The government’s novel tactic was expected to reverberate through the pharmaceutical industry, where large corporations and senior executives have long escaped criminal culpability for the epidemic of overdoses from prescription painkillers, like oxycodone.
On Tuesday, prosecutors charged Rochester Drug Cooperative, or RDC, as a corporate entity with conspiring to distribute drugs, conspiracy to defraud the United States and failing to file suspicious order reports.
But the corporation entered into an agreement under which the government will hold off on prosecuting the company on the charges as long as it pays a $20 million fine, complies with the controlled substances law and submits to five years of supervision by an independent monitor.
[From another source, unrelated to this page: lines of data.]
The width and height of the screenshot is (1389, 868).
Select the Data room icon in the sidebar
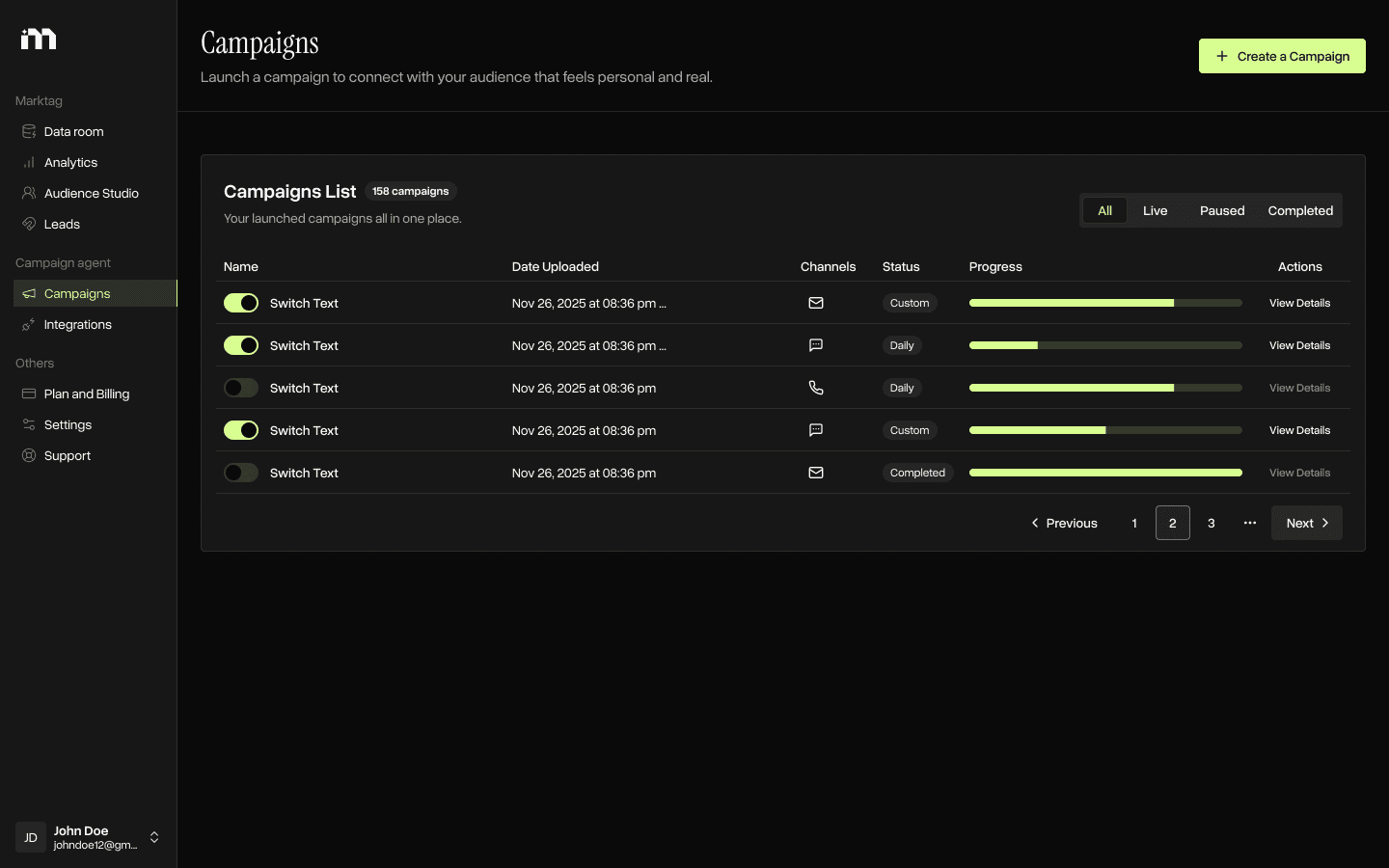pos(29,131)
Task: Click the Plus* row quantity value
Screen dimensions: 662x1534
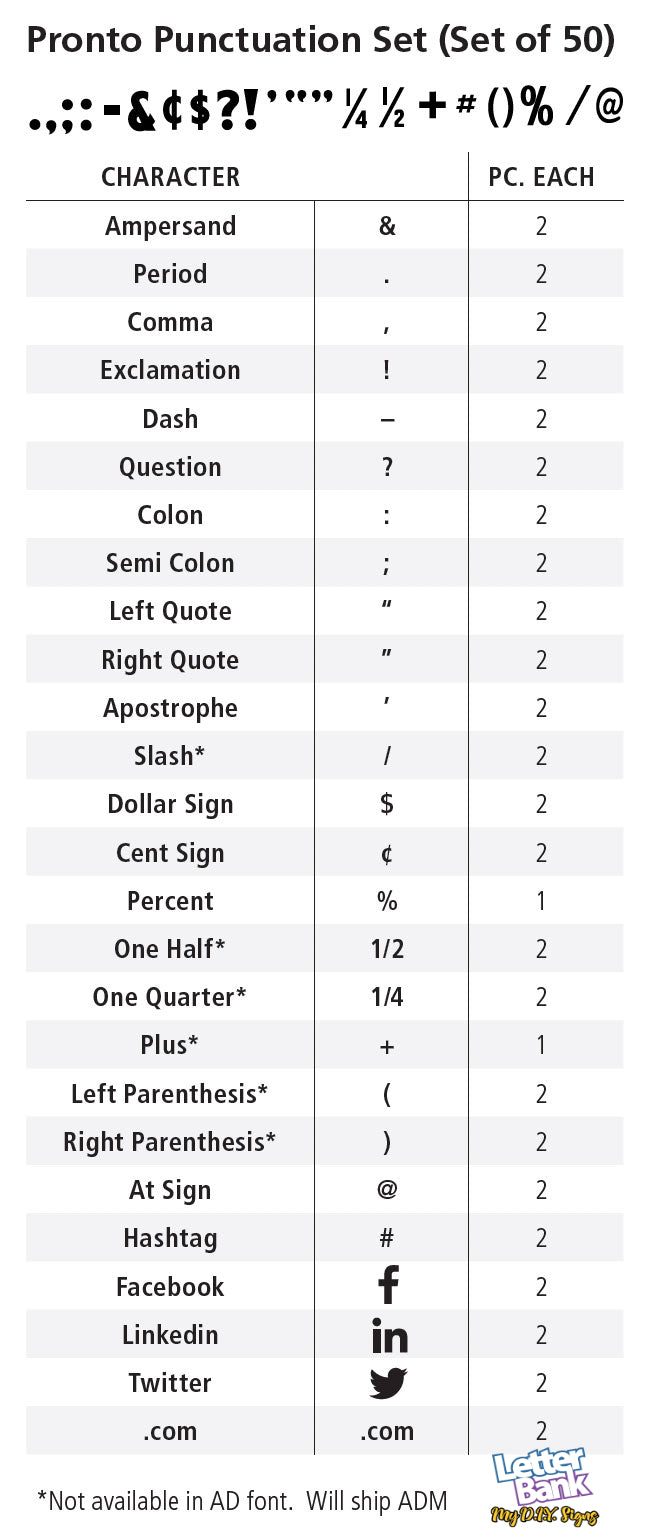Action: (541, 1046)
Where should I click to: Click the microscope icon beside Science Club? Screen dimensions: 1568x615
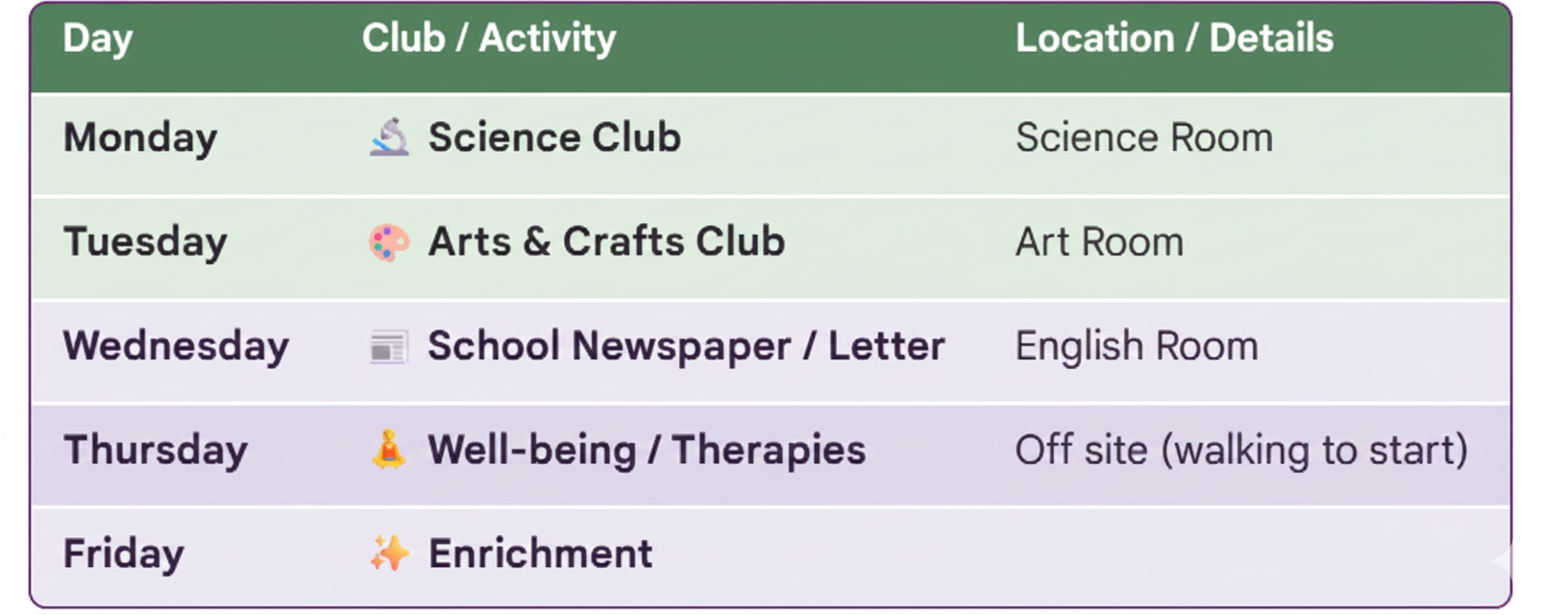point(389,137)
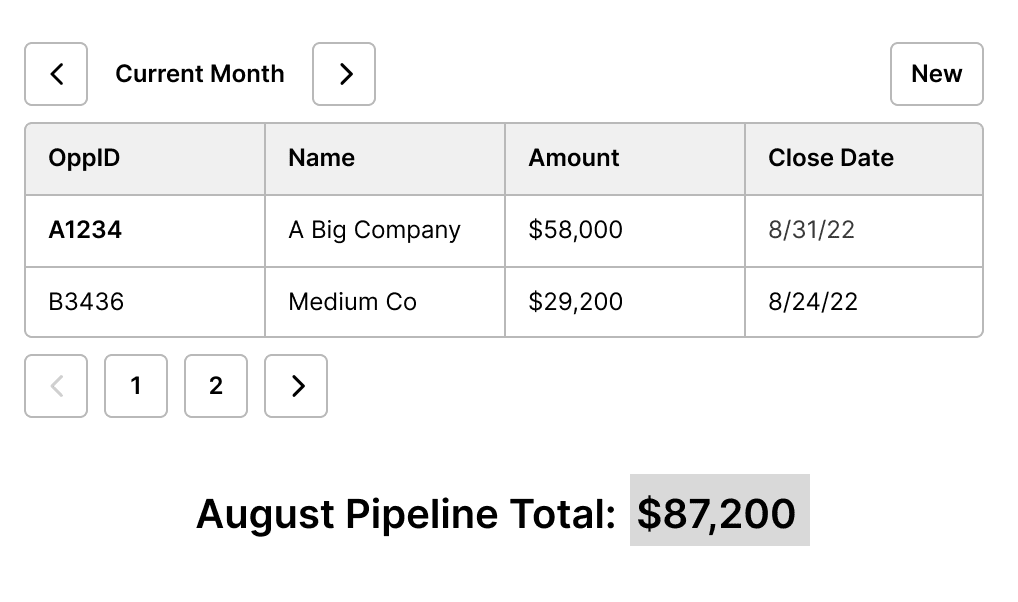The image size is (1018, 602).
Task: Sort by the OppID column header
Action: coord(84,158)
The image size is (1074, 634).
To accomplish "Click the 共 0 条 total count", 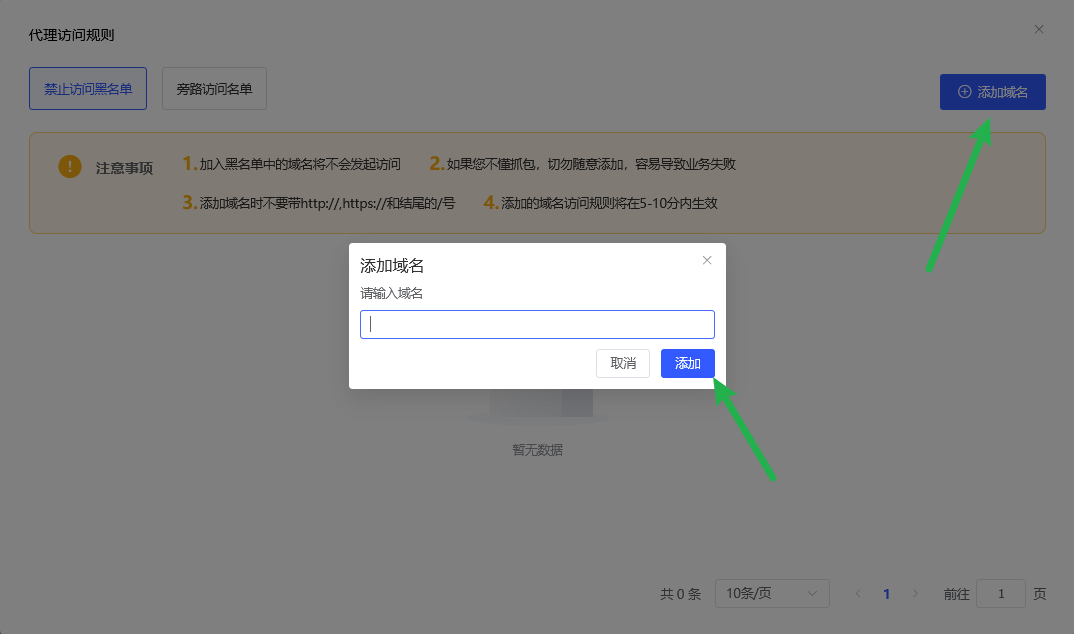I will [680, 594].
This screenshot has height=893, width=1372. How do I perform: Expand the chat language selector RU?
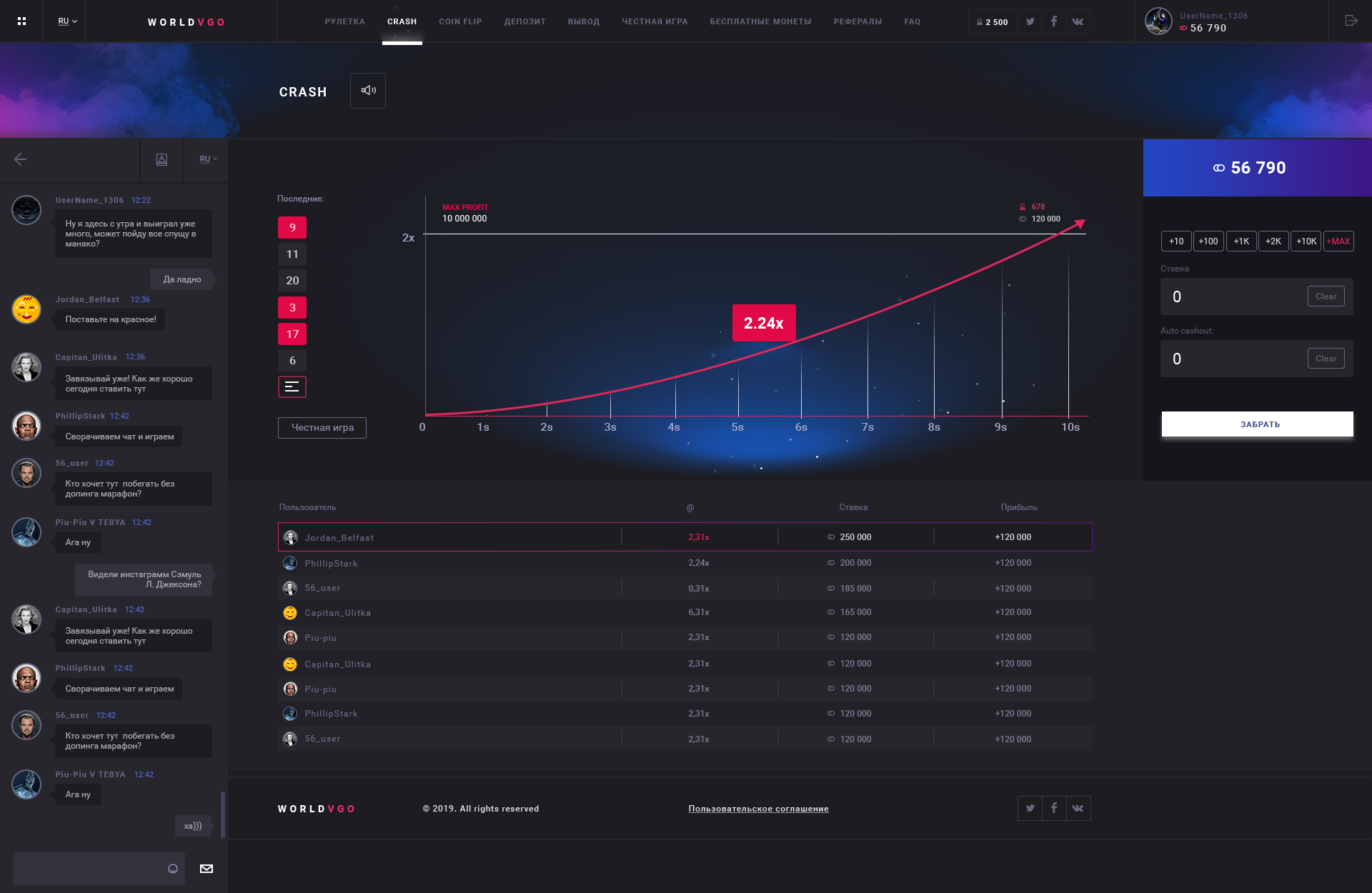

As part of the agreement, however, the company, the nation’s sixth-largest distributor, admitted in court papers that it intentionally violated federal narcotics laws by shipping dangerous, highly addictive opioids to pharmacies, knowing that the prescription medicines were being sold and used illicitly.
“We made mistakes,” Jeff Eller, a spokesman for the company, said in a statement. “And RDC understands that these mistakes, directed by former management, have serious consequences.”
The two former company officials, Laurence F. Doud III and William Pietruszewski, were also charged with conspiring to distribute drugs and defrauding the government.